Items listed in a dataset:
::::::
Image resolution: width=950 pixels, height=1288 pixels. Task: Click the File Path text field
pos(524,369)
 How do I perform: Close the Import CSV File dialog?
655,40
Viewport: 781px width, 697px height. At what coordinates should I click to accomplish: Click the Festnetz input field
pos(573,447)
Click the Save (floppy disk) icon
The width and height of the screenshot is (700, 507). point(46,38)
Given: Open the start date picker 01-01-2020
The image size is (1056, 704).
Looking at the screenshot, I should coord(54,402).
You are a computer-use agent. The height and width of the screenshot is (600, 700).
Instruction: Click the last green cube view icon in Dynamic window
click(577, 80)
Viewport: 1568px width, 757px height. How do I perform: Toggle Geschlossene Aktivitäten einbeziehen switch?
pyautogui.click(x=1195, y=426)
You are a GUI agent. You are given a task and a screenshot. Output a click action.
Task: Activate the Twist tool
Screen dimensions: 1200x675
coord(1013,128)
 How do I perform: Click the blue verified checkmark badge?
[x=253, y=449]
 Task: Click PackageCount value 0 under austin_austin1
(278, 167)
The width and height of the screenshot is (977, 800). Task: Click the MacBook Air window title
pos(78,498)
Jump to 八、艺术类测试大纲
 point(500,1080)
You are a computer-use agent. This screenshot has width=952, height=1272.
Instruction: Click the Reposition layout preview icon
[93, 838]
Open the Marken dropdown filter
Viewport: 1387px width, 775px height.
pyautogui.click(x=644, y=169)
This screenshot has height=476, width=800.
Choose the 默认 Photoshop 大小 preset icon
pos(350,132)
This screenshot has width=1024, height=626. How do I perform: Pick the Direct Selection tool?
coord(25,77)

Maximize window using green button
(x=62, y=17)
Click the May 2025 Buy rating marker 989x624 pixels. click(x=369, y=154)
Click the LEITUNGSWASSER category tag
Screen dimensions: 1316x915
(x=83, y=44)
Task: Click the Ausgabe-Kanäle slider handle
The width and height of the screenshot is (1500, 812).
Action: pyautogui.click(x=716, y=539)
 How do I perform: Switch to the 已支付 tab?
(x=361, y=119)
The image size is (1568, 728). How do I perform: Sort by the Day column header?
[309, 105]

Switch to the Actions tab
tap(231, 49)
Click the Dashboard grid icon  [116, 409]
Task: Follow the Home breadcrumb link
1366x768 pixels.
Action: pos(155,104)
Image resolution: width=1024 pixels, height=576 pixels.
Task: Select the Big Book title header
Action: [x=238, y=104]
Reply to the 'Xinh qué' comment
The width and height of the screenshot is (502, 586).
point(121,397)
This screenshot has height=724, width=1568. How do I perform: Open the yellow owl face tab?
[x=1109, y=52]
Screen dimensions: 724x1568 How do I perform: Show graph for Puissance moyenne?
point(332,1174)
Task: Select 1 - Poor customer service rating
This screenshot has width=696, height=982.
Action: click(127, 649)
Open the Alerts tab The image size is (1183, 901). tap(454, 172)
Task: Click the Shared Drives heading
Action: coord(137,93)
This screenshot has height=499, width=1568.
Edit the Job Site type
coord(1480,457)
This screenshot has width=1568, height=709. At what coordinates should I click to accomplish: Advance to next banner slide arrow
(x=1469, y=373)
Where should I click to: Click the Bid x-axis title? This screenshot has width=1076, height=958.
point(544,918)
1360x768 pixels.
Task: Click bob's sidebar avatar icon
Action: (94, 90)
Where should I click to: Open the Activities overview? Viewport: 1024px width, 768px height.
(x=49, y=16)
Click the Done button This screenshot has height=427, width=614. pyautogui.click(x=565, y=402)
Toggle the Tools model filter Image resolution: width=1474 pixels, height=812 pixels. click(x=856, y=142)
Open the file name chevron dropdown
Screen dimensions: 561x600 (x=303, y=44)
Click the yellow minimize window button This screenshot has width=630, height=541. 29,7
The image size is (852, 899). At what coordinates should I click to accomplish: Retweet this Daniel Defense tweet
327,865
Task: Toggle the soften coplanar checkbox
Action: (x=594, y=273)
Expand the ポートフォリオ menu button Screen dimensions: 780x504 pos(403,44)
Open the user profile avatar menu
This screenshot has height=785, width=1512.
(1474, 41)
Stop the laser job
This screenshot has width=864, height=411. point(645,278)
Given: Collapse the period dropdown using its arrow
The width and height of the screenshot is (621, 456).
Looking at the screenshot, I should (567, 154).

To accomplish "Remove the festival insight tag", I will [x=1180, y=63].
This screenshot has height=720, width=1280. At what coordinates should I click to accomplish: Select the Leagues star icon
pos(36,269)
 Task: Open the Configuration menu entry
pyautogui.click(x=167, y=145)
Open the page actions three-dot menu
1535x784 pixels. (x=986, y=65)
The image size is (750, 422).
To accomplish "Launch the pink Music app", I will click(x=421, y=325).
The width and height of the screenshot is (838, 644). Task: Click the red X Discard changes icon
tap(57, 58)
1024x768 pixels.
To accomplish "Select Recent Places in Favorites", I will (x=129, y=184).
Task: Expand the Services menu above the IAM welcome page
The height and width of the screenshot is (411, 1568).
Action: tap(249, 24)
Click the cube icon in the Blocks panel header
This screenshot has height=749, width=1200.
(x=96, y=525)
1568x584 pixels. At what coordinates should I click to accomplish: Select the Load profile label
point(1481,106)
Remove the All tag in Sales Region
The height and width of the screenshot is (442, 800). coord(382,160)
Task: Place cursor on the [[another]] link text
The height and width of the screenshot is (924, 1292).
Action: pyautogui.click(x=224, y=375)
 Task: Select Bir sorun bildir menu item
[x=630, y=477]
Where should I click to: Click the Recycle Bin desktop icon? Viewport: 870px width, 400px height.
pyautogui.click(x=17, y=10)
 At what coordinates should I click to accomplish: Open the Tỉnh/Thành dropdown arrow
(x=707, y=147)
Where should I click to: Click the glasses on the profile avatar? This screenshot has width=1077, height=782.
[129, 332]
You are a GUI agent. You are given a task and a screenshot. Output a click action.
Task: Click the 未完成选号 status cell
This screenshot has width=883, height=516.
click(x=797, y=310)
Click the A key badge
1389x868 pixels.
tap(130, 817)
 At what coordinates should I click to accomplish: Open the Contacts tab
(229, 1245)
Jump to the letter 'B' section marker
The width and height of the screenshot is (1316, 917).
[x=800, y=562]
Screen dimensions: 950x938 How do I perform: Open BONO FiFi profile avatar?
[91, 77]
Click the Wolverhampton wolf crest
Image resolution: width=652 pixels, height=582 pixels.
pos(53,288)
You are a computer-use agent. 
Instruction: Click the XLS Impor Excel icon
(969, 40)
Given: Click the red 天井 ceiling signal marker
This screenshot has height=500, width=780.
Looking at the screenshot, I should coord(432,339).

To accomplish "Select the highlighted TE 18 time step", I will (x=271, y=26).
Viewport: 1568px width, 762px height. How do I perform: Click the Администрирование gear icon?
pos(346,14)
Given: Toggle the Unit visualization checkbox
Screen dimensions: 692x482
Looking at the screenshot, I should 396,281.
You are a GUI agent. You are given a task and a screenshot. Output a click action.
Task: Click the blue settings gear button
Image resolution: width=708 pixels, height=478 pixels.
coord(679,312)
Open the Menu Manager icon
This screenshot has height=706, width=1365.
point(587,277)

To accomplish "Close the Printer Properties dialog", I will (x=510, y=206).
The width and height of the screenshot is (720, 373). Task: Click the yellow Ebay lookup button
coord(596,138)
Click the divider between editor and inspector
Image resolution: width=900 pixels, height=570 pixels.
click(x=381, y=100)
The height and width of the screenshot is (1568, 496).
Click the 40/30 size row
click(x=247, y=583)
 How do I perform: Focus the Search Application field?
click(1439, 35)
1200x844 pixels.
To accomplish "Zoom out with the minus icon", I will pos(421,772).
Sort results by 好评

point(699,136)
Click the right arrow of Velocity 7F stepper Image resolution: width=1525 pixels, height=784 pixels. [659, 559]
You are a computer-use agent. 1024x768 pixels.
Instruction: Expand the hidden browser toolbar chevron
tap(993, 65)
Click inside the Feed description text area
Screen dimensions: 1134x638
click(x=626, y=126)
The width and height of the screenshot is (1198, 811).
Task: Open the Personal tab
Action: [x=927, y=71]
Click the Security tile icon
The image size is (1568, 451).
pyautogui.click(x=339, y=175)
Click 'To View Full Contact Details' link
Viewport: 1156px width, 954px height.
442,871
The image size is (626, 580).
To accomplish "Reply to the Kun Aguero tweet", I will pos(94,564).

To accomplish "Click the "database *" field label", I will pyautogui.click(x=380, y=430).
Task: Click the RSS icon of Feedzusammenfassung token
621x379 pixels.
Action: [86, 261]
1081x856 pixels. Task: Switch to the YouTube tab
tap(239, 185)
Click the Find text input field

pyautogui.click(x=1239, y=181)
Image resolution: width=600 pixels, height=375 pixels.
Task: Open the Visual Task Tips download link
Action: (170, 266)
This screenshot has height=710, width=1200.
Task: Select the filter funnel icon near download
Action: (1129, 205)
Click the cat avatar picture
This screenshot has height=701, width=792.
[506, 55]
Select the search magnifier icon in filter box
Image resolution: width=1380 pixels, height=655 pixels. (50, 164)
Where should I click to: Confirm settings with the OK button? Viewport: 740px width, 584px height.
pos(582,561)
::::::
> [WORK TO COMPLETE]:
Gather all lines with the string "agent" from the data.

> [OUTPUT FOR THIS EXERCISE]:
You are a computer-use agent. The height and width of the screenshot is (600, 700).
You are a GUI agent. You are given a task and a screenshot. Output a click action.
You are a computer-use agent. This screenshot has width=952, height=1272.
You are a GUI agent. You are given a task and a screenshot. Output a click action.
You are a computer-use agent. 
You are a GUI agent. You are given a task and a screenshot. Output a click action.
You are a computer-use agent. 1024x768 pixels.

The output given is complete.